> **Try it**:
The lines to find are those in the entries that hold the word "офтальмологии"; copy every one of them.

(Collected data entries)
################
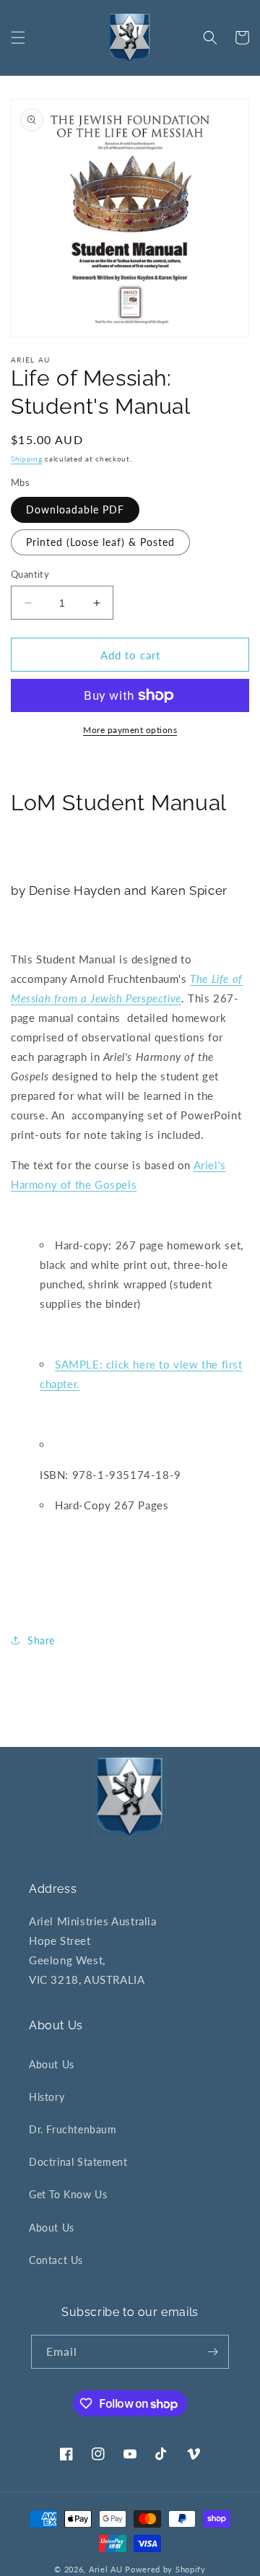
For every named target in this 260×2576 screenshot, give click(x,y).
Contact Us (56, 2260)
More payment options (130, 729)
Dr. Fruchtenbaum (73, 2129)
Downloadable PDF (75, 509)
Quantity (30, 574)
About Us (51, 2064)
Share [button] (41, 1640)
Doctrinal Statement (78, 2162)
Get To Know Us (68, 2194)
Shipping (27, 458)
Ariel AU (106, 2569)
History (46, 2097)
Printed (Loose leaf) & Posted (100, 542)
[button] (18, 37)
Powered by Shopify (165, 2569)
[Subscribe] (212, 2352)
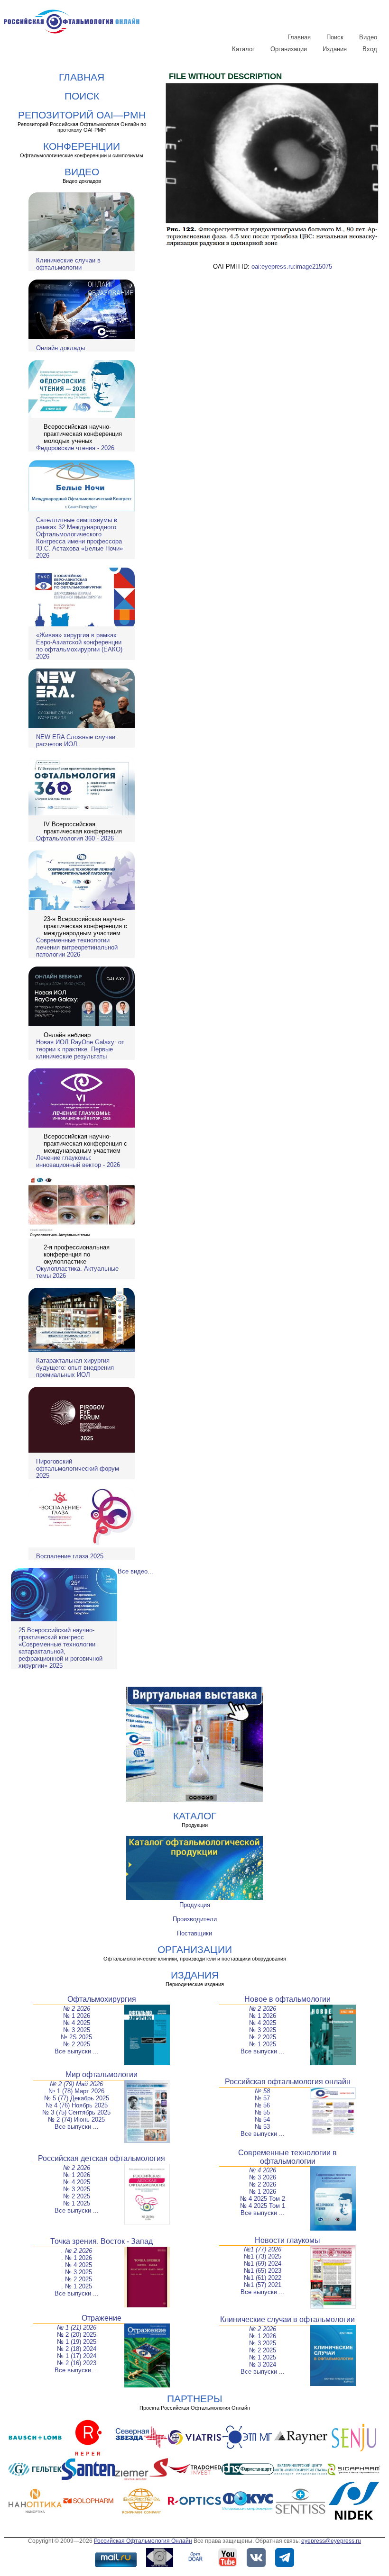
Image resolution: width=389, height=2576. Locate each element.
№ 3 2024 (262, 2364)
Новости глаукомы (287, 2240)
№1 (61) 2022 (262, 2277)
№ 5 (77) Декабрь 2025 (76, 2098)
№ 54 (262, 2119)
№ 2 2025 (76, 2044)
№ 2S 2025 (76, 2037)
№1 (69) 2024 (262, 2263)
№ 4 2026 (262, 2170)
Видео (368, 37)
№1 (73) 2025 (262, 2256)
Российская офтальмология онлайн (288, 2082)
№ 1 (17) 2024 (76, 2355)
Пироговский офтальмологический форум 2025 (77, 1468)
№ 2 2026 (76, 2008)
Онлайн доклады (60, 348)
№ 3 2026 (262, 2177)
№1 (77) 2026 (262, 2249)
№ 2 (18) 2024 (76, 2348)
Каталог (243, 49)
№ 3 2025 (76, 2030)
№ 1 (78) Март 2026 (76, 2091)
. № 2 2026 (76, 2250)
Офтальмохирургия (101, 1999)
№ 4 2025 (76, 2022)
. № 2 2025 (76, 2279)
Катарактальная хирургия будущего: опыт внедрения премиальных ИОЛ (75, 1367)
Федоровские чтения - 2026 (75, 448)
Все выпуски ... (77, 2051)
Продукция (194, 1904)
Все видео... (135, 1571)
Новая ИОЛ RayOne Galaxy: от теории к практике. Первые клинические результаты (80, 1049)
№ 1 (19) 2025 (76, 2341)
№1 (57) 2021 (262, 2284)
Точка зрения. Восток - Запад (101, 2241)
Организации (288, 49)
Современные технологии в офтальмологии (287, 2157)
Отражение (101, 2318)
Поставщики (194, 1933)
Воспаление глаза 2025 (69, 1556)
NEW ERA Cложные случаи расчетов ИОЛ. (75, 740)
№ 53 (262, 2126)
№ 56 (262, 2105)
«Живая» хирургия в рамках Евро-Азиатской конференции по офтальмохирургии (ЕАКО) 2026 (79, 646)
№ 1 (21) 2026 (76, 2327)
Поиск (334, 37)
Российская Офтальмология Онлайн (143, 2541)
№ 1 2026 (76, 2015)
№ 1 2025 (262, 2044)
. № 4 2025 (76, 2265)
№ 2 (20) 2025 (76, 2334)
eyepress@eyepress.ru (331, 2541)
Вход (369, 49)
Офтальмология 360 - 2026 (75, 838)
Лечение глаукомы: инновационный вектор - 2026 (78, 1161)
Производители (195, 1919)
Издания (335, 49)
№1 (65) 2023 (262, 2270)
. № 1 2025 (76, 2286)
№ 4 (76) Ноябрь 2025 (77, 2105)
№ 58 (262, 2091)
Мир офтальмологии (101, 2074)
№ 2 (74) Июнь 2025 (76, 2119)
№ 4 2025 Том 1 (262, 2205)
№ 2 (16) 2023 (76, 2363)
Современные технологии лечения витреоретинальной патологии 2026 (77, 947)
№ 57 (262, 2098)
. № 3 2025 (76, 2272)
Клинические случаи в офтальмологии (68, 264)
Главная (299, 37)
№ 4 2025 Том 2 (262, 2198)
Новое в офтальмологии (287, 1999)
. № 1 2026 (76, 2257)
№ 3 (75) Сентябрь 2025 (76, 2112)
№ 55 (262, 2112)
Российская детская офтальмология (101, 2158)
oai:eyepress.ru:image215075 (291, 266)
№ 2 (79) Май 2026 (76, 2084)
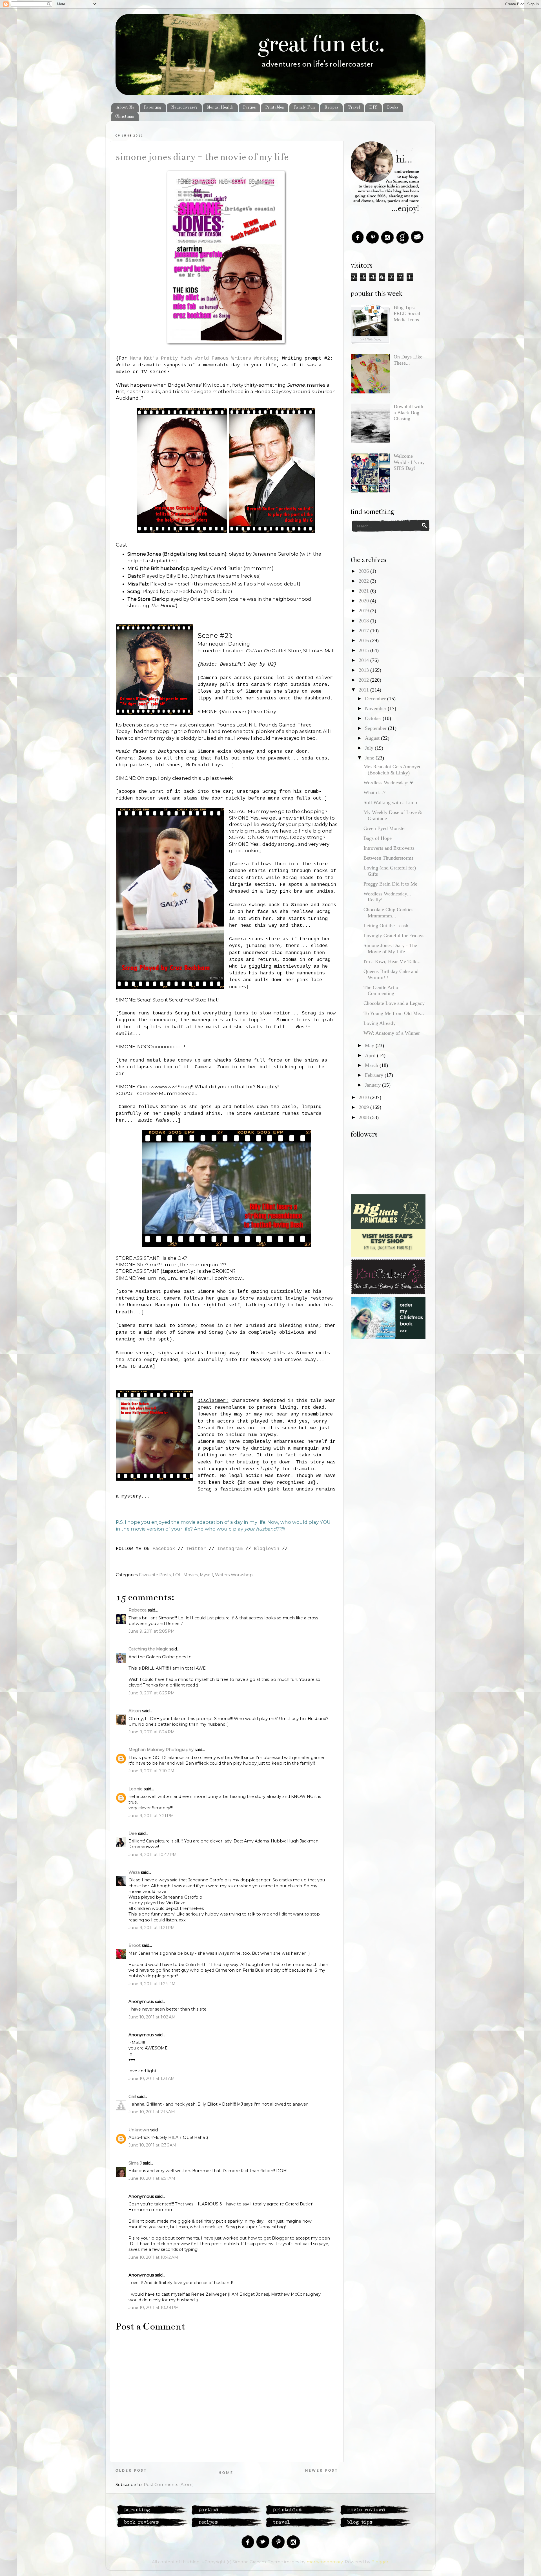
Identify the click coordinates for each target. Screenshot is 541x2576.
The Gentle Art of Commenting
################
> **Exercise solution**:
Современные технологии в офтальмологии (287, 2157)
Мир офтальмологии (101, 2074)
Клинические случаи в офтальмологии (68, 264)
Новое в офтальмологии (287, 1999)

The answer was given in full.